H20よりも性能が高いのに輸出規制の対象にならないの理由は

 B30AがH20よりも性能が高いにもかかわらず、輸出規制の対象にならないと期待される理由は、米国政府が定めた輸出規制の基準を「H20」とは異なる方法でクリアしているからです。

 これは、米国政府の輸出規制が、単にチップの絶対的な性能(TFLOPS)だけでなく、「Performance per Watt(ワットあたりの性能)」「インターコネクト(チップ間通信速度)」 など、複数の指標に基づいて複雑に設定されているためです。

1. 輸出規制の基準を「超えない」設計

 エヌビディアは、B30Aを設計するにあたり、以下の点を慎重に調整していると報じられています。

  • 演算能力のバランス: B30Aは最新のBlackwellアーキテクチャを採用していますが、米国向けの主力製品であるB300が2つのダイ(チップの核)を組み合わせるデュアルダイ設計であるのに対し、B30Aはシングルダイ設計を採用することで、全体の演算能力を意図的に抑えています。これにより、性能はH20より向上しつつも、規制基準の閾値内に収まるように設計されています。
  • インターコネクト(NVLink)の調整: 複数のチップを接続する際の通信速度も規制の対象です。H20はNVLinkの通信速度を制限することで規制をクリアしています。B30Aも、NVLinkの速度やポート数を調整することで、規制基準の範囲内に収まるように設計されていると考えられます。

2. 米国政府との「協力」

 エヌビディアは、輸出規制について米国政府と緊密に連携しながら製品開発を進めていると述べています。これは、単に技術的な基準を満たすだけでなく、政府の意向を汲み取った上で、製品の輸出許可を得るための戦略的な動きです。

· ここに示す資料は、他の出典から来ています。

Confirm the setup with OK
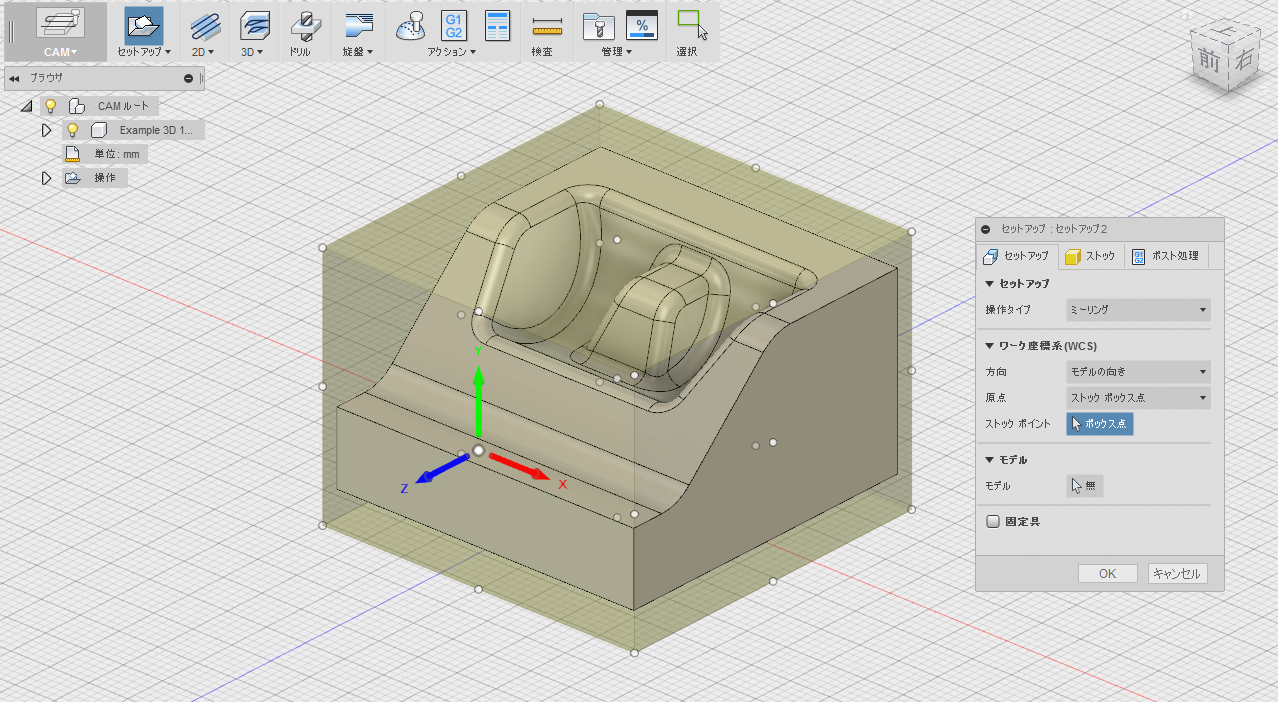Viewport: 1278px width, 702px height. (1107, 573)
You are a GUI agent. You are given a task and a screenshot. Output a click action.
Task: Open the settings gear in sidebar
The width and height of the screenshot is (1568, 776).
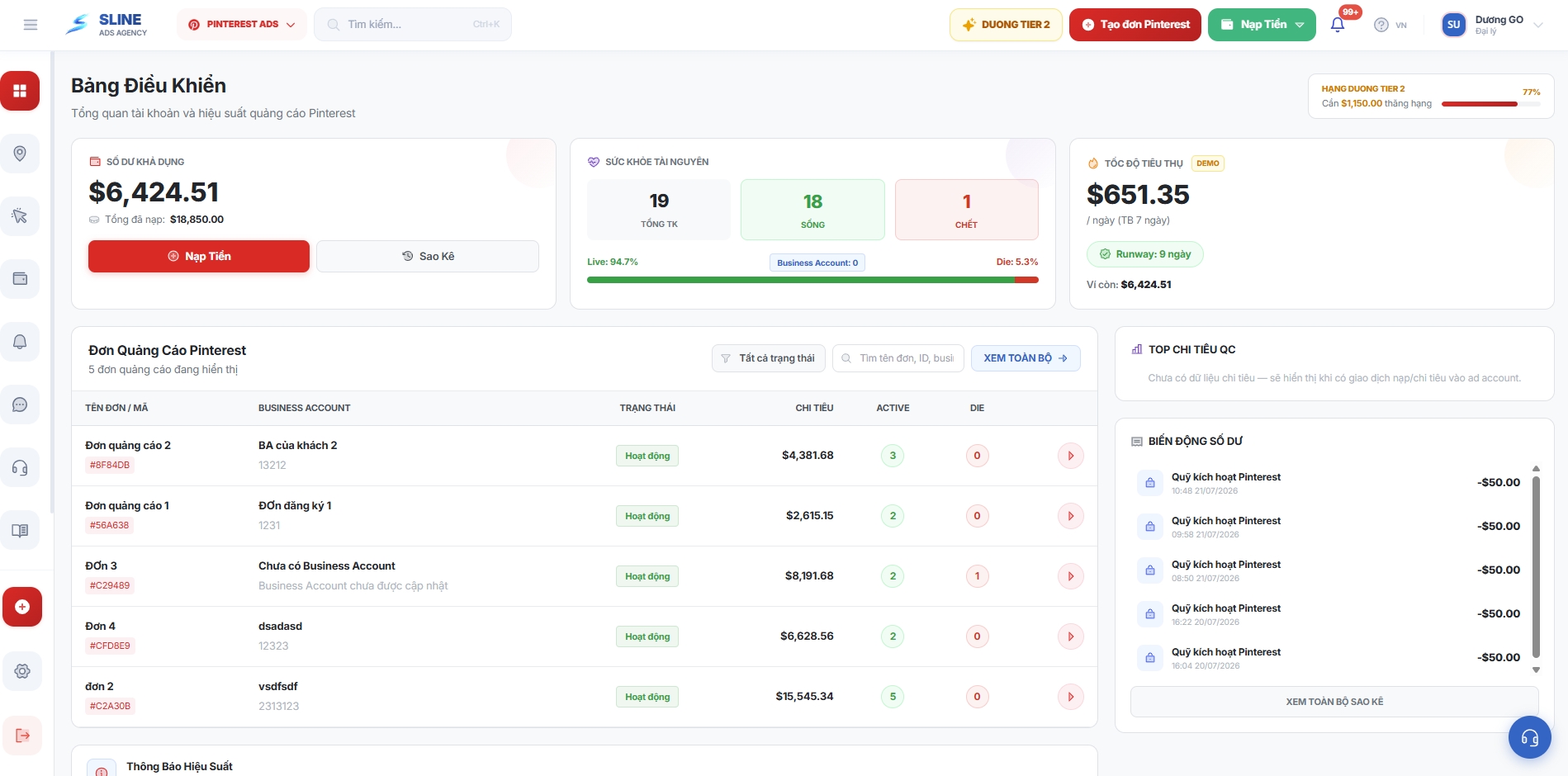tap(22, 671)
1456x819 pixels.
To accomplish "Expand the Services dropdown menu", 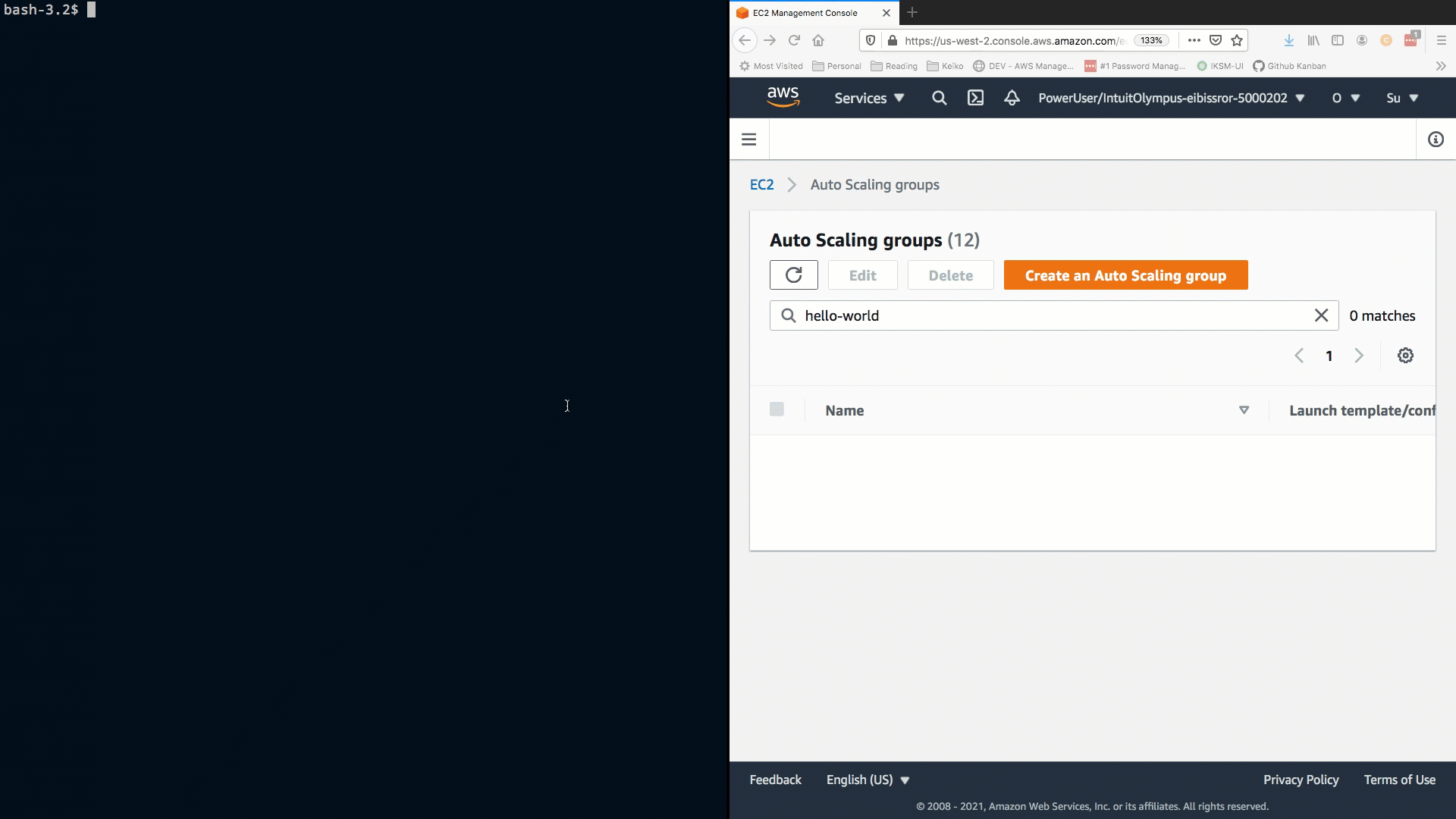I will point(869,98).
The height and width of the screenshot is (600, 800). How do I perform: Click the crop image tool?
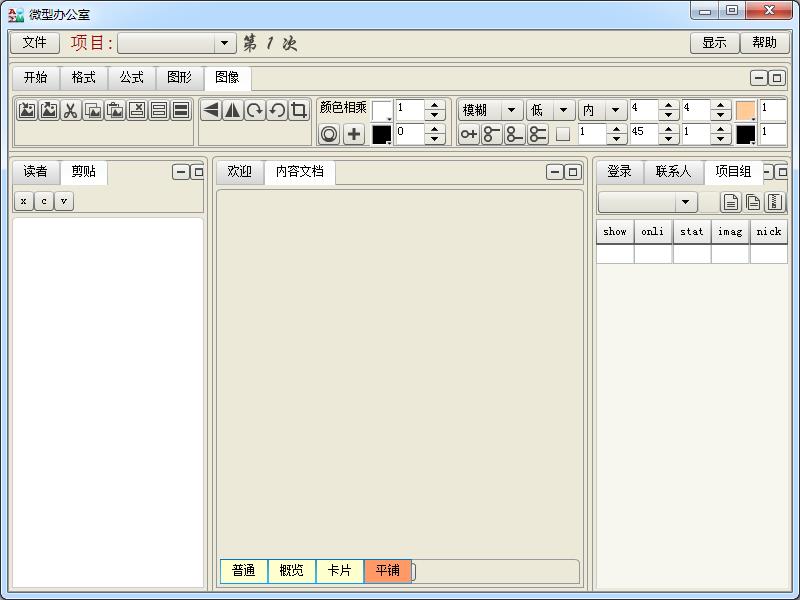[x=299, y=111]
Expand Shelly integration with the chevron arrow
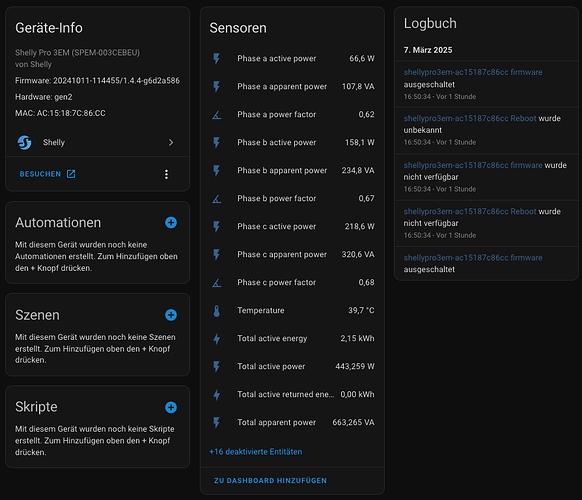This screenshot has width=582, height=500. (x=171, y=143)
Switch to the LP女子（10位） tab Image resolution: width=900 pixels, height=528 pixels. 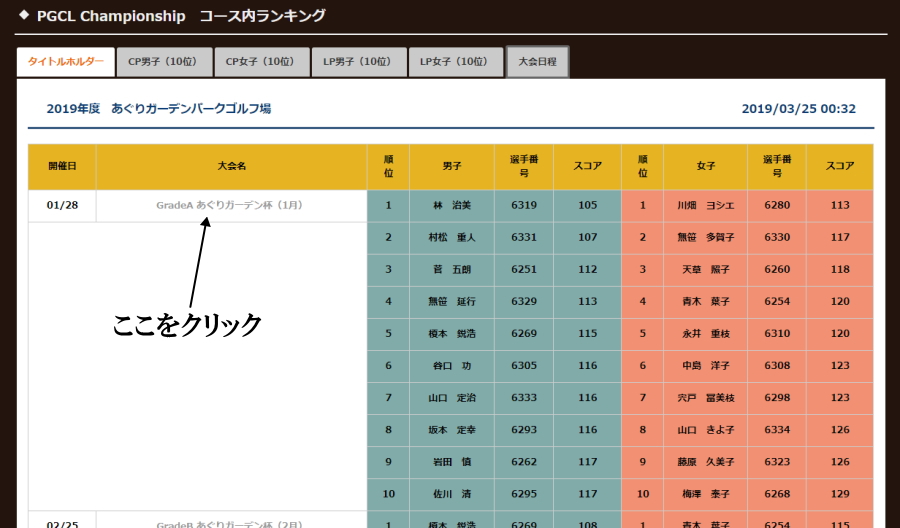(x=455, y=62)
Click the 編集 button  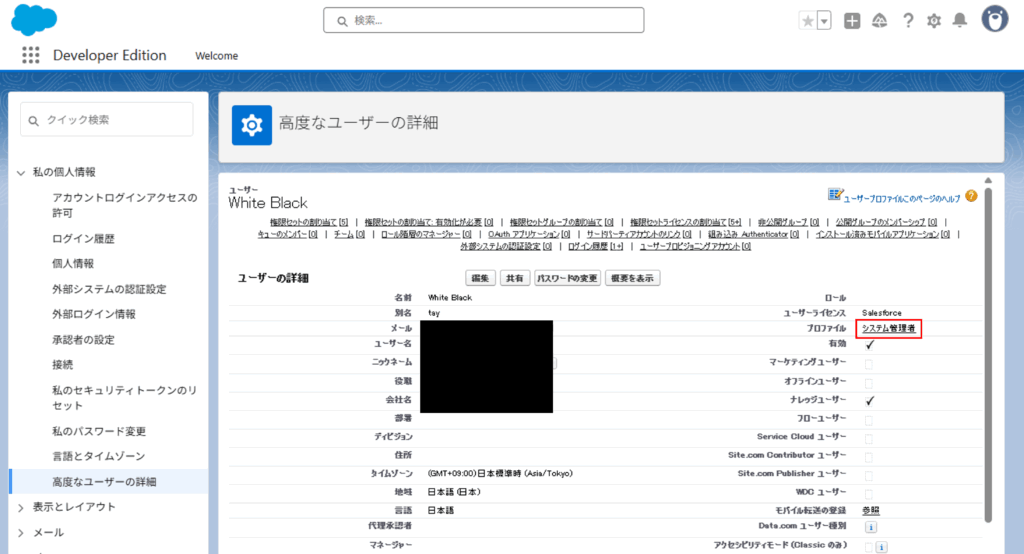tap(481, 278)
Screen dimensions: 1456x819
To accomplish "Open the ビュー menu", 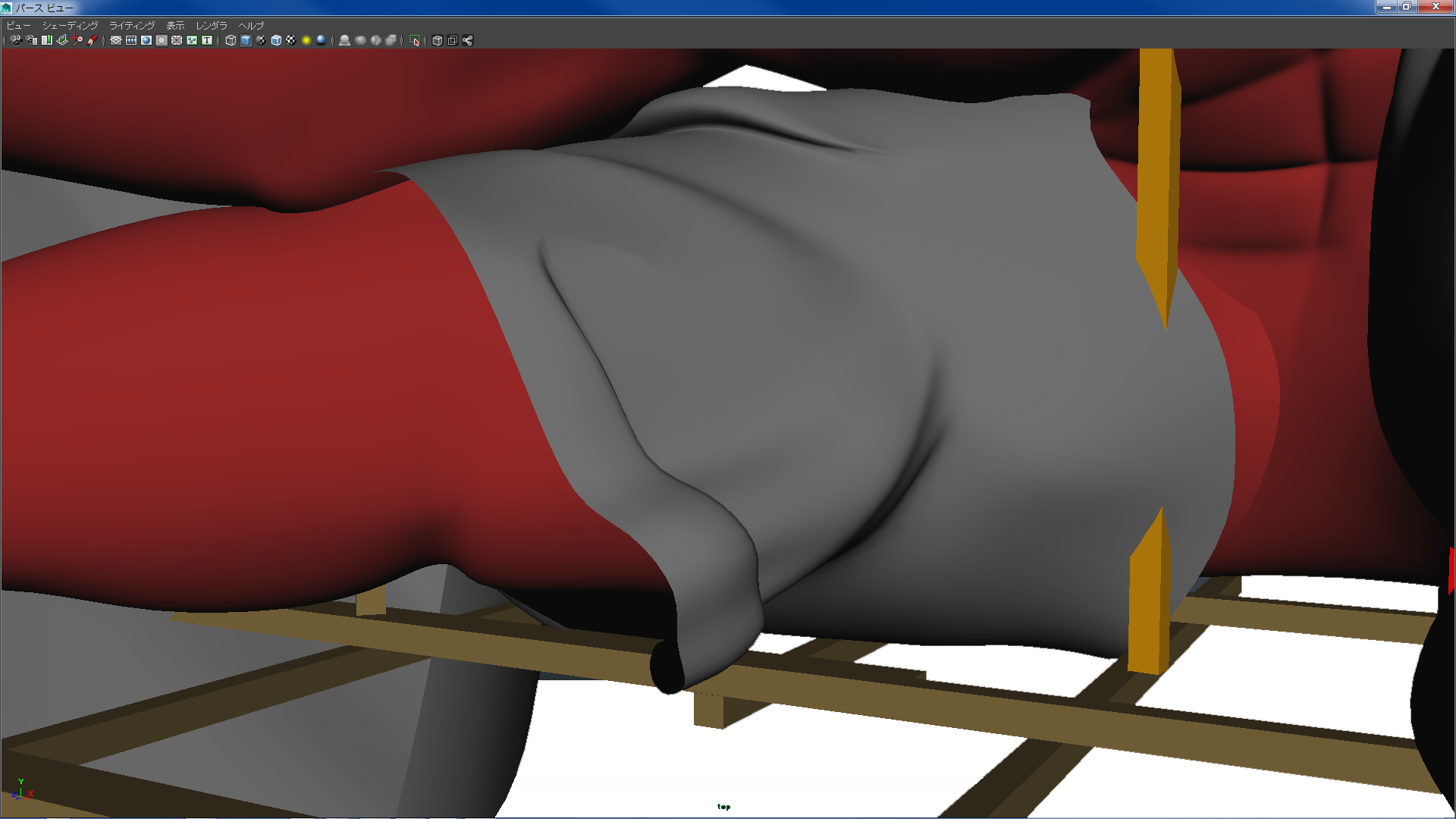I will [18, 25].
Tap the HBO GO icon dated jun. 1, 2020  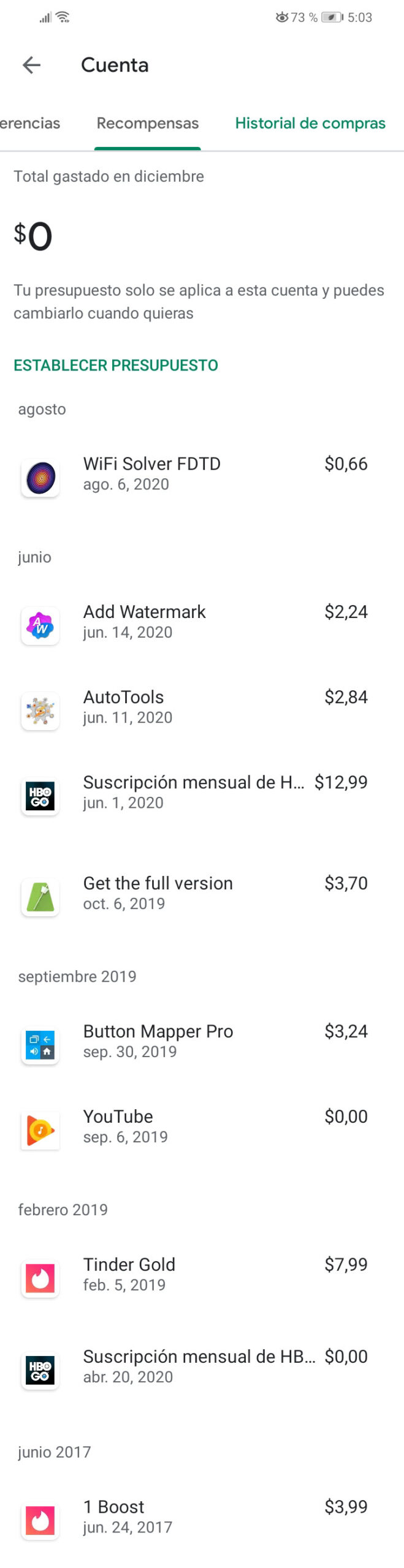[40, 796]
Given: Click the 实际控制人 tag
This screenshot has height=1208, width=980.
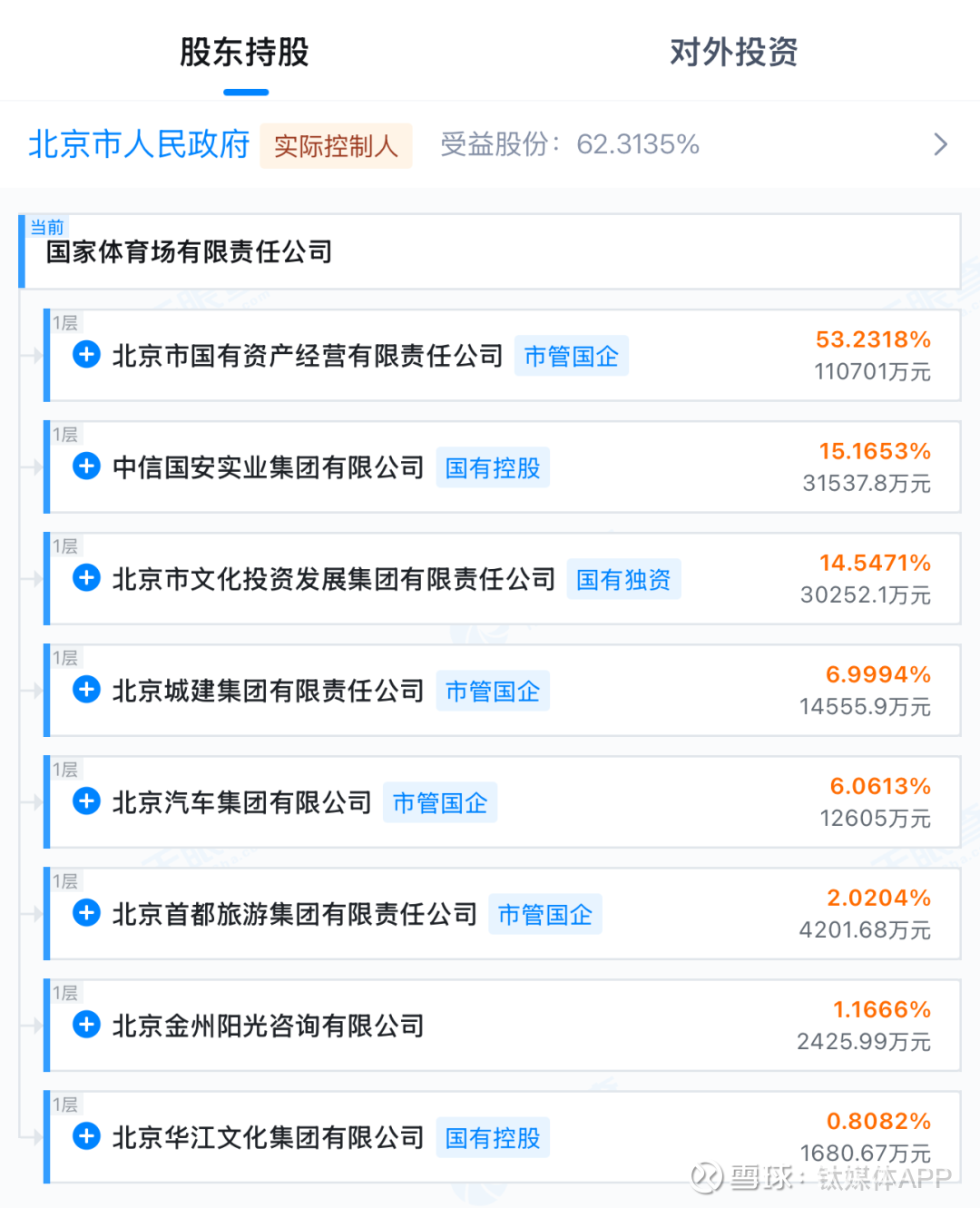Looking at the screenshot, I should pos(336,146).

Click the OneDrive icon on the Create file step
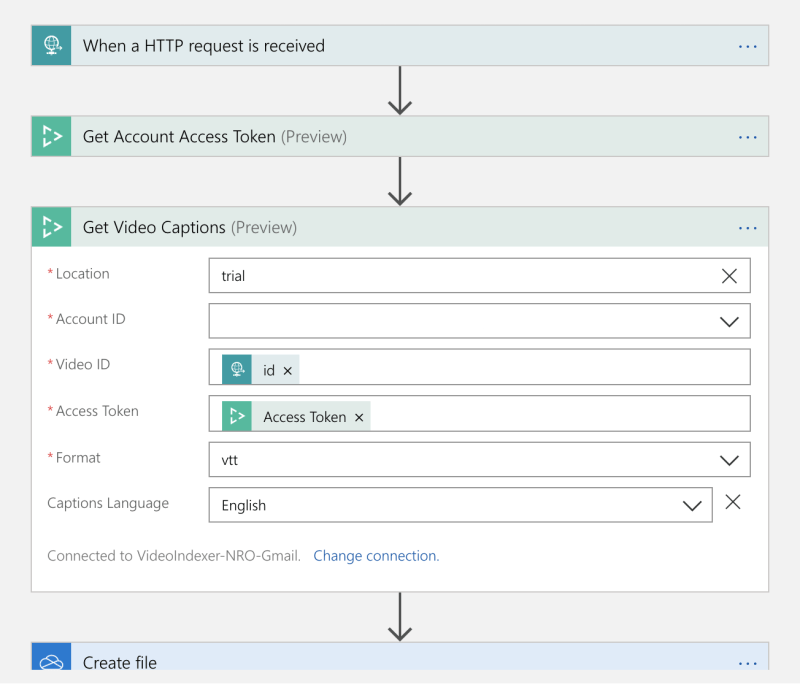click(50, 662)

 報道によると、米国政府は、中国へのAI技術流出を厳しく管理する一方で、完全に市場を遮断するのではなく、ある程度の性能を持つAIチップの輸出を容認する姿勢を示しているとされています。B30Aは、この「容認される範囲内」の性能を最大限に追求した結果生まれたチップと言えます。

B30Aが輸出規制の対象にならないと期待されるのは、単に性能がH20より高いからではなく、米国政府が定める複雑な輸出規制の基準を、最新のアーキテクチャを活用しつつ、巧妙にクリアするように設計されているためです。